The position of the text relative to the arc can be calculated since we have applied the transformation 'translate(' + arc.centroid(d) + ')' to it. Once we have the center, we just calculate the topLeft, topRight, bottomLeft and bottomRight points from it and see whether they all lie inside the wedge.
Finally, we determine if all the points lie inside the wedge and if they do not fit, set the display CSS property to none.
Working demo
Original
Solution
Note
I am using the innerRadius which, if non zero, makes the wedge non-convex which will make the calculations much more complex!
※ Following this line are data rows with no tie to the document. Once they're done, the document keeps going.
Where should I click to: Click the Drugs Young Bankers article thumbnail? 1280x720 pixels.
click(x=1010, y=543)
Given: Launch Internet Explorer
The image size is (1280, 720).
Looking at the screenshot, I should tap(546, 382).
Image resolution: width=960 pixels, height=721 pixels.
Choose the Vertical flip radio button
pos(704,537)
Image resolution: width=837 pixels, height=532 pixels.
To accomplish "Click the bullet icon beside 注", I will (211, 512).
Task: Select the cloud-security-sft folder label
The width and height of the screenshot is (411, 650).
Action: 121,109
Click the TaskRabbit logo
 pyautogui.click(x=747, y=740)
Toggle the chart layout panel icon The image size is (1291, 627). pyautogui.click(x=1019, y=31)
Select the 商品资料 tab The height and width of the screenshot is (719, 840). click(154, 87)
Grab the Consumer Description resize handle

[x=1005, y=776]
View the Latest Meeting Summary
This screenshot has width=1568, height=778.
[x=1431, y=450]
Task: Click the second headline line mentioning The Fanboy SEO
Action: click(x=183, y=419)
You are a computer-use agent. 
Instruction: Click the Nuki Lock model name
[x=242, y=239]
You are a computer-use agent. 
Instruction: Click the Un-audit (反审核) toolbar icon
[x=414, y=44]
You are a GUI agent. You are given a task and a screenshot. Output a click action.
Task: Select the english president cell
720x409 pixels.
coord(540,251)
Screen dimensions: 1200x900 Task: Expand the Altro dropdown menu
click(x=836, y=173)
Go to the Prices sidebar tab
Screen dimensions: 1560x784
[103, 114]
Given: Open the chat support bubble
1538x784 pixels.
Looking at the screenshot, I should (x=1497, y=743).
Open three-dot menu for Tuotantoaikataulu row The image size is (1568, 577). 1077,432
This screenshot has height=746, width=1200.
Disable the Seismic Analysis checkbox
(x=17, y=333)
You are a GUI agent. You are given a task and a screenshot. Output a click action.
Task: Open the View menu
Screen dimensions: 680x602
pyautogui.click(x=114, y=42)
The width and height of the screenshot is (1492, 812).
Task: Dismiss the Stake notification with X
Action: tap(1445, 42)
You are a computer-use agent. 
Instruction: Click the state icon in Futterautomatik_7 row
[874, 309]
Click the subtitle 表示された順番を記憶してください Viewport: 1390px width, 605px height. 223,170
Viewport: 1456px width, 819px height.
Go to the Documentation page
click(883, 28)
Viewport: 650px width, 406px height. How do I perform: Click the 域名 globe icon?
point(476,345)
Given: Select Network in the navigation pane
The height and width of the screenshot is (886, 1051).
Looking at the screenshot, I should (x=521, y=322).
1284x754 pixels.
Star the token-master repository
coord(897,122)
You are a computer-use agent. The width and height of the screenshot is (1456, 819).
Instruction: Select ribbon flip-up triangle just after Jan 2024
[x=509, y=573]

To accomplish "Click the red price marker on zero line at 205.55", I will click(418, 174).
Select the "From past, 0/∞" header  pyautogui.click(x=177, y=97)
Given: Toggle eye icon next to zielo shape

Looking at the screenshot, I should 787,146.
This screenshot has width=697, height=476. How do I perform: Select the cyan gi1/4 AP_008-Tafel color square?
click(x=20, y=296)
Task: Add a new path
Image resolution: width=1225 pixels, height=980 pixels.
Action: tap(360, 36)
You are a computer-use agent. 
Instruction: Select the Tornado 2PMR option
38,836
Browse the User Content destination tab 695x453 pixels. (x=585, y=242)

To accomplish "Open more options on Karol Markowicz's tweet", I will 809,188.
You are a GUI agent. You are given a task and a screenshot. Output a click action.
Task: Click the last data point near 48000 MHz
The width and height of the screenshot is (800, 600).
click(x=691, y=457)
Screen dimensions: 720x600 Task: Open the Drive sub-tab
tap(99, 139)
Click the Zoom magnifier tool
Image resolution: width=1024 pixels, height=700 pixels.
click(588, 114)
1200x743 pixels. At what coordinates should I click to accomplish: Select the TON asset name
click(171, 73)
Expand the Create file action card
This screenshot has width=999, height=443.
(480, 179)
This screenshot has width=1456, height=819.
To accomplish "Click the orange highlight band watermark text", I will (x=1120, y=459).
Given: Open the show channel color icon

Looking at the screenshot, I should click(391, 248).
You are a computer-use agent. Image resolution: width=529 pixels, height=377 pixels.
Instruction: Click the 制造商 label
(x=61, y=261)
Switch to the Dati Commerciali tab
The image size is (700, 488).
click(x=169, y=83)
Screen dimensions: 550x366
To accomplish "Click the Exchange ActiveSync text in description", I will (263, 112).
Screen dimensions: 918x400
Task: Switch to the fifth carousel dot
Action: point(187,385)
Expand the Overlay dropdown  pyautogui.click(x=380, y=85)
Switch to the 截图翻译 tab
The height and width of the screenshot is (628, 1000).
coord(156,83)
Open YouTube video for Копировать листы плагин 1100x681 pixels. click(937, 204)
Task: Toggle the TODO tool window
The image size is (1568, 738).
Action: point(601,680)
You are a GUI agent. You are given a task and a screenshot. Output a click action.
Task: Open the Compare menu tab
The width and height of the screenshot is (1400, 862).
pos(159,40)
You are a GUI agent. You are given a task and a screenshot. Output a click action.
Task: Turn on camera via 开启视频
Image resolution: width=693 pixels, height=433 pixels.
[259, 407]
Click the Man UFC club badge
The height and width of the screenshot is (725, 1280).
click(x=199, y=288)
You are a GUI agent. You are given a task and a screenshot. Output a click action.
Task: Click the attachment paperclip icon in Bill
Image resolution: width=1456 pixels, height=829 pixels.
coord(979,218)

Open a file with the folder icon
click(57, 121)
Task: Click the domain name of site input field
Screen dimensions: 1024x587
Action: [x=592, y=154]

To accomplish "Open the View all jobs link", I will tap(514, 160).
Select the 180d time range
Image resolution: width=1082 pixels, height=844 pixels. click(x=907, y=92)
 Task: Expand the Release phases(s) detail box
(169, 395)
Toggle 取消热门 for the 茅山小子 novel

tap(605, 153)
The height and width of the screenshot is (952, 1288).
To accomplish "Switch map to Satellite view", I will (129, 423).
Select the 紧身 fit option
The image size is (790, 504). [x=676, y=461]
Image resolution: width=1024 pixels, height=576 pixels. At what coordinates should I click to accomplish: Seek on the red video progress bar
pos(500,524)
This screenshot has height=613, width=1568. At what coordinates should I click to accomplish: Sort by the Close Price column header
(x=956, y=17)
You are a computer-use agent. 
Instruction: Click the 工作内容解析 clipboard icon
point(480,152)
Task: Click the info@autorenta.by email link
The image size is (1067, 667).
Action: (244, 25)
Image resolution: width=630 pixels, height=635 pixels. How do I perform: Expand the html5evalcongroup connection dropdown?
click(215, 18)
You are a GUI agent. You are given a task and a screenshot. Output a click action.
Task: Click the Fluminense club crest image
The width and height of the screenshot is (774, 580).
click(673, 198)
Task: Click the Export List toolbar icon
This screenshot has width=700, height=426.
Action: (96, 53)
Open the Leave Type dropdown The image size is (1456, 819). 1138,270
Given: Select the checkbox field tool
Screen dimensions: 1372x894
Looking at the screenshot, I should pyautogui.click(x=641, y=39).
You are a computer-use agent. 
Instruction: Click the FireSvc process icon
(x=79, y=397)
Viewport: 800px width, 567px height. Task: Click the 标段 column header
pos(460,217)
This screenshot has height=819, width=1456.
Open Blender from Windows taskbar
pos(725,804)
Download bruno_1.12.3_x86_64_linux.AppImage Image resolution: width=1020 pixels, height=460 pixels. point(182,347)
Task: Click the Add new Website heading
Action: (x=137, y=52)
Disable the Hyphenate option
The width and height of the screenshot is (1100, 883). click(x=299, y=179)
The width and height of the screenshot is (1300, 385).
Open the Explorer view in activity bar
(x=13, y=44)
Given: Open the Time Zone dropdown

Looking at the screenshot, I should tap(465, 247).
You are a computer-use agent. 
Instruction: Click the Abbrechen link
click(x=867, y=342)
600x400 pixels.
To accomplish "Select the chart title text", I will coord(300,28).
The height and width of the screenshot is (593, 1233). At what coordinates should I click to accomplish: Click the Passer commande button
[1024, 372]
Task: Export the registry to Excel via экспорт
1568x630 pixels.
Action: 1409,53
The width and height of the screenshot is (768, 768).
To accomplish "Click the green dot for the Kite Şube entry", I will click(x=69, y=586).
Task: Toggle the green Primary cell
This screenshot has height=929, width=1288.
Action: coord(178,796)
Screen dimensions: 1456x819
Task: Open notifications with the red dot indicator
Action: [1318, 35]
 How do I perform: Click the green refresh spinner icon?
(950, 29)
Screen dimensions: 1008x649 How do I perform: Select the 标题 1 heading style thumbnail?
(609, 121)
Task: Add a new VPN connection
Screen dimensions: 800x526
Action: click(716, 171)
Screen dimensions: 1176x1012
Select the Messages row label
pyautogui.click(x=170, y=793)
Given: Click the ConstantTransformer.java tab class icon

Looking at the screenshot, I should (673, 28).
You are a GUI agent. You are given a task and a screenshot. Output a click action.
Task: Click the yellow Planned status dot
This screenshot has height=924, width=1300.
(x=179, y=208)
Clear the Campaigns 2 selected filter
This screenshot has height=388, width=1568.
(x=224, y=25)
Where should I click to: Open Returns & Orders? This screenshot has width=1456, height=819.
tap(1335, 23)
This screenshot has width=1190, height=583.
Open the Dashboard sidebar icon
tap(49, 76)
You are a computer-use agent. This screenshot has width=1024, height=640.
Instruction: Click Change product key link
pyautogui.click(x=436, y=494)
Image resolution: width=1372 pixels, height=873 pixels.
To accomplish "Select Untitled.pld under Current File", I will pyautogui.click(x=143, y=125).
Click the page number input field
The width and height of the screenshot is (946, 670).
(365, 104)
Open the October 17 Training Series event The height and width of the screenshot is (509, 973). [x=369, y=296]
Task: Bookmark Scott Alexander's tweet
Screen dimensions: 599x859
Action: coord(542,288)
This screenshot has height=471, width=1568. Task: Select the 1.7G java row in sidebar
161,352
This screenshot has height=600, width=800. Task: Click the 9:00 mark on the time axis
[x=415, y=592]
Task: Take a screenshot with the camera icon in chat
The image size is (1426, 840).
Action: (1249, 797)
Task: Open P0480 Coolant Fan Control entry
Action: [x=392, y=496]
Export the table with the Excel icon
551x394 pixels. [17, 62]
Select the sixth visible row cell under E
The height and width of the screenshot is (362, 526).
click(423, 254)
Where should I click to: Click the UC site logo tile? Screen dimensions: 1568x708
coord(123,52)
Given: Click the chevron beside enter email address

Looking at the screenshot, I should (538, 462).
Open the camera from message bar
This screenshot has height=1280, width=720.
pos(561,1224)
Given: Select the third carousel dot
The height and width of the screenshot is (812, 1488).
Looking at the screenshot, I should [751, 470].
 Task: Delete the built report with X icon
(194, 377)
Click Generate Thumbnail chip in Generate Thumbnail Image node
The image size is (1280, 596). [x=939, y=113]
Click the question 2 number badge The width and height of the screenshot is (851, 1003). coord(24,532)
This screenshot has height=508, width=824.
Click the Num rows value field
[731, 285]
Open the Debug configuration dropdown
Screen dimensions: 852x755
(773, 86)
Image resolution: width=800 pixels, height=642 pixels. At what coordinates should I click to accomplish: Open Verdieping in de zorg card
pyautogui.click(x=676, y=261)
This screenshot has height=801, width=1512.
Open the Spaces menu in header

However, I think the danger here is not significant since the only case it might fail is this, and, frankly, I don't think it'll happen often (I had trouble finding this counter example):
x and y are flipped and y has a negative sign while calculating Math.atan2. This is because of the difference between how Math.atan2 and d3.svg.arc view the coordinate system and the direction of positive y with svg.
Coordinate system for Math.atan2
θ = Math.atan2(y, x) = Math.atan2(-svg.y, x)
Coordinate system for d3.svg.arc
θ = Math.atan2(x, y) = Math.atan2(x, -svg.y)
You can't really do this with the bounding box because the bounding box is much larger than a wedge for the pie chart wedges. That is, even though the wedge at the outer edge would be wide enough to accommodate the text, that doesn't mean that it's wide enough at the actual position of the text.
Unfortunately, there's no easy way of doing what you're trying to do (pixel-level overlap testing). See e.g. this question for some more information. I would suggest simply putting the text labels outside of the pie chart so you don't run into this problem.